= YOUR ASSIGNMENT =
The stretch from the line with "How do I perform: Open the Compression tab?" through the line with "Select the Get Advice heading" in the records below: write it out exactly, and nothing else.

= RECORDED DATA =
┌──

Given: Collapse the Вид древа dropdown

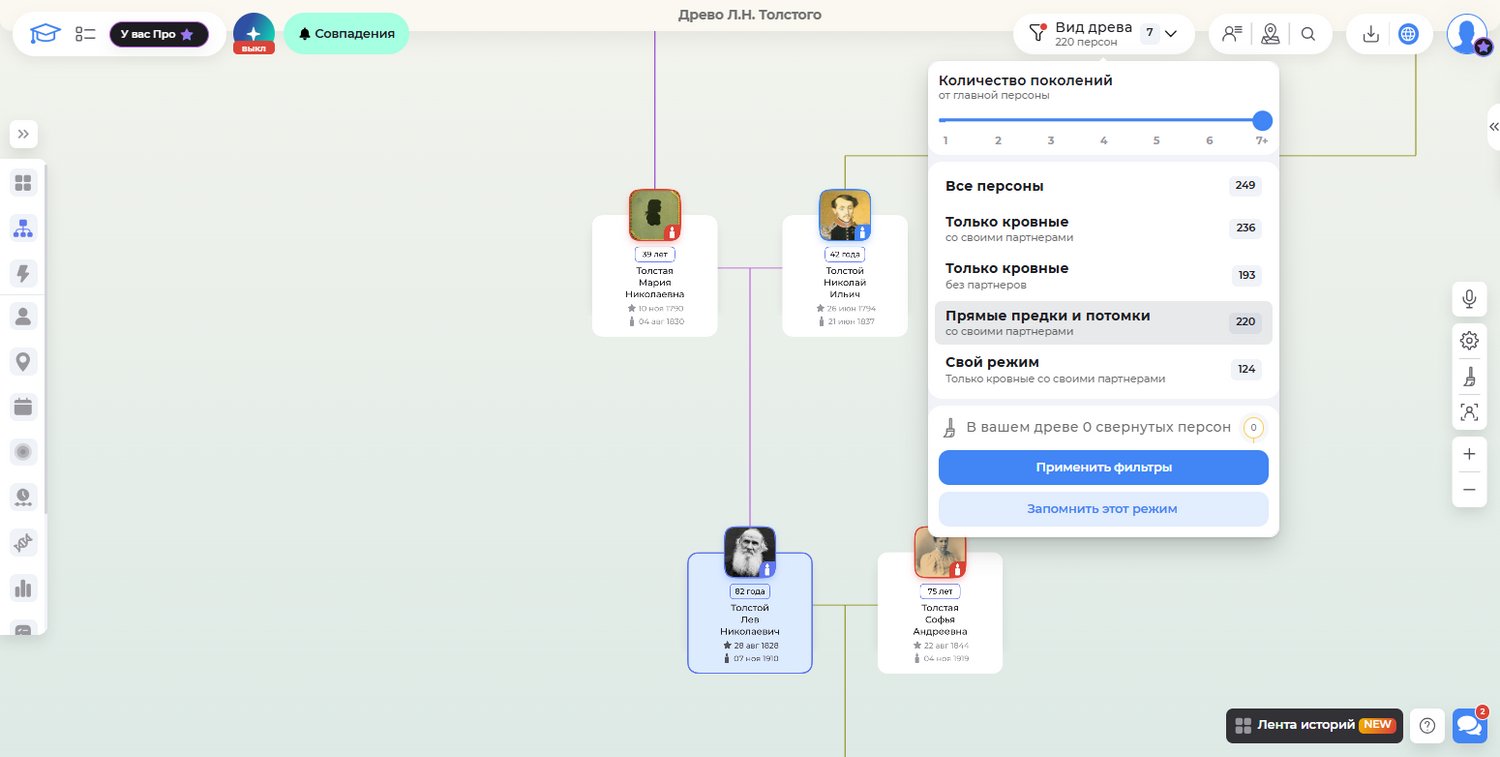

└──
┌──

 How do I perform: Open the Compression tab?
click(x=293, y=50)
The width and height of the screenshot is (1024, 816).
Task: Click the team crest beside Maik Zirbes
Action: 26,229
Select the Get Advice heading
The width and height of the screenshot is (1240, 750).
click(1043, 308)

└──

= ANSWER FOR THIS EXERCISE =
 How do I perform: Open the Compression tab?
click(x=293, y=50)
The width and height of the screenshot is (1024, 816).
Task: Click the team crest beside Maik Zirbes
Action: 26,229
Select the Get Advice heading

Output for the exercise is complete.